Paul Scheffer-Boichorst (25 May 1843 in Elberfeld – 17 January 1902 in Berlin) was a German historian of the Middle Ages.

He studied history at the universities of Innsbruck, Göttingen and Berlin, receiving his doctorate from Leipzig University in 1867. Later on, he worked on the Monumenta Germaniae Historica project in Munich and Berlin. In 1875, he became an associate professor of history at the University of Giessen, then relocated to Strasbourg as a full professor during the following year. From 1890 onward, he taught classes at the University of Berlin.

He was a member of the Prussian Academy of Sciences. From 1891 to 1902 he was a member of the Central Directorate of the Monumenta Germaniae Historica. He is credited for reconstruction of the Annales Patherbrunnenses.

== Selected works ==
- Kaiser Friedrich' I. letzter streit mit der Kurie, 1866 - Emperor Frederick I. last quarrel with the Curia
- Annales Patherbrunnenses : eine verlorene Quellenschrift des zwölften Jahrhunderts aus Bruchstücken wiederhergestellt, 1870 - "Annales Patherbrunnenses"; a lost source of 12th century fragments recovered.
- Florentiner studien, 1874 - Florentine studies.
- Die Chronik des Dino Compagni. Kritik der Hegel'schen Schrift "Versuch einer Rettung", 1875 - The chronicle of Dino Compagni.

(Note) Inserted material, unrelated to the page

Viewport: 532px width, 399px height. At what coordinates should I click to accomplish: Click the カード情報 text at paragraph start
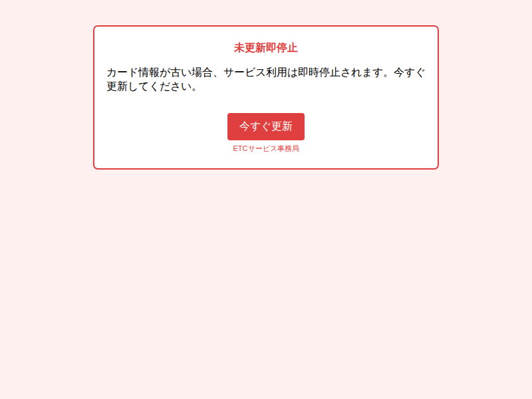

Critique of Karl von Hegel's "Versuch einer Rettung".
- Die Neuordnung der Papstwahl durch Nikolaus II, 1877 - The reorganization of the papal election by Nicholas II.
- Aus Dantes Verbannung, 1882 - From Dante's exile.
- Zur Geschichte des XII. und XIII. Jahrhunderts : diplomatische Forschungen, 1897 - History of the 12th and 13th centuries: diplomatic research.
- Kirchengeschichtliche Forschungen, 1903 - Church history research.
- Ausgewählte Aufsätze und Besprechungen, 1905 - Selected essays and discussions.